March 28, 2023 Tuesday
Abstract:
Many recent AI breakthroughs are based on a large amount of high-quality data. For example, ChatGPT adopts a similar model architecture to GPT-3, but improves it with fine-tuned high-quality data. Most ML methods are model-centric, meaning the model is iteratively enhanced by designing more elegant architectures or objective functions to improve predictive performance. Despite the success of model-centric ML, the power of data is overlooked in the AI and ML community.
Unstructured graph data leads to more challenges for data-centric ML. In this talk, I will introduce our recent progress in data-centric ML (DCML) on graphs. Specifically, I will focus on the following two challenges: 1) for data quantity, how to efficiently annotate a large amount of data for graph ML? 2) for data quality, besides more complex models, how to make graph ML faster and easier from the data perspective? Finally, I will briefly introduce the deployment of our work and its influence in the industry.
Speaker Bio:
Dr. Wentao ZHANG
Postdoc Research Fellow, Montreal Institute for Learning Algorithms (Mila)
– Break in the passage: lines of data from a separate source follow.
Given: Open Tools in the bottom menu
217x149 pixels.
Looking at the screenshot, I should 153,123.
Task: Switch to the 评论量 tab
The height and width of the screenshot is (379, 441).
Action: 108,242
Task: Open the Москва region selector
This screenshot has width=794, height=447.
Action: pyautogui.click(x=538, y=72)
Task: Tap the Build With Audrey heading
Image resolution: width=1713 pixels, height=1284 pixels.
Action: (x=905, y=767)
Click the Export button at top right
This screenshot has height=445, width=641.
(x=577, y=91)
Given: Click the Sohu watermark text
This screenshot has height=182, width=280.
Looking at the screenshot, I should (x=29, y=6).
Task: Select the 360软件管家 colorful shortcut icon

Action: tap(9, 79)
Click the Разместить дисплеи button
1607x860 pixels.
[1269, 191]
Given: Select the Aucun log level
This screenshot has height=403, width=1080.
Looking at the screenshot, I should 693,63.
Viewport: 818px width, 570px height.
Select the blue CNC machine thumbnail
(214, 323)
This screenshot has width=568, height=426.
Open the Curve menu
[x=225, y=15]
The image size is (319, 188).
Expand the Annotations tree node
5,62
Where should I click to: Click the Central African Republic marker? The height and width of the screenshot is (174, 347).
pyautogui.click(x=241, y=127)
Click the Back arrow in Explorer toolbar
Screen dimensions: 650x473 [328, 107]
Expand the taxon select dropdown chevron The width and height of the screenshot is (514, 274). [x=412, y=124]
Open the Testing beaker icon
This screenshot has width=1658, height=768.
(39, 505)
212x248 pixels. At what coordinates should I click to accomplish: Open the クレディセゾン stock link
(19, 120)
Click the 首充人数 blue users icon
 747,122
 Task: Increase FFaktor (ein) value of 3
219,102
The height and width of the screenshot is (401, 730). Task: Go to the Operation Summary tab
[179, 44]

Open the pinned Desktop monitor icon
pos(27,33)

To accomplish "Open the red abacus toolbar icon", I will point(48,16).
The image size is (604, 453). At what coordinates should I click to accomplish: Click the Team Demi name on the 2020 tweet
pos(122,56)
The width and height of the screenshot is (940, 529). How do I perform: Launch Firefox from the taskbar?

Ph.D. degree in computer science, Peking University
Dr. Wentao Zhang is currently a postdoc research fellow working at Montreal Institute for Learning Algorithms (Mila), and he received his Ph.D. degree in computer science from Peking University. Besides, he has accumulated four years of industrial experience in Tencent and Apple.
Wentao’s research focuses on data-centric ML, graph ML, and ML systems. He has published 30+ papers, including 10+ first-author papers in the top DB (SIGMOD, VLDB, ICDE), DM (KDD, WWW), and ML (ICML, NeurIPS, ICLR) venues. Besides, he is the contributor or designer of several system projects, including Angel , SGL , MindWare , and OpenBox. His research works have been powering several billion-scale applications in industry, and some of them have been recognized by multiple prestigious awards, including the Best Student Paper Award at WWW’22.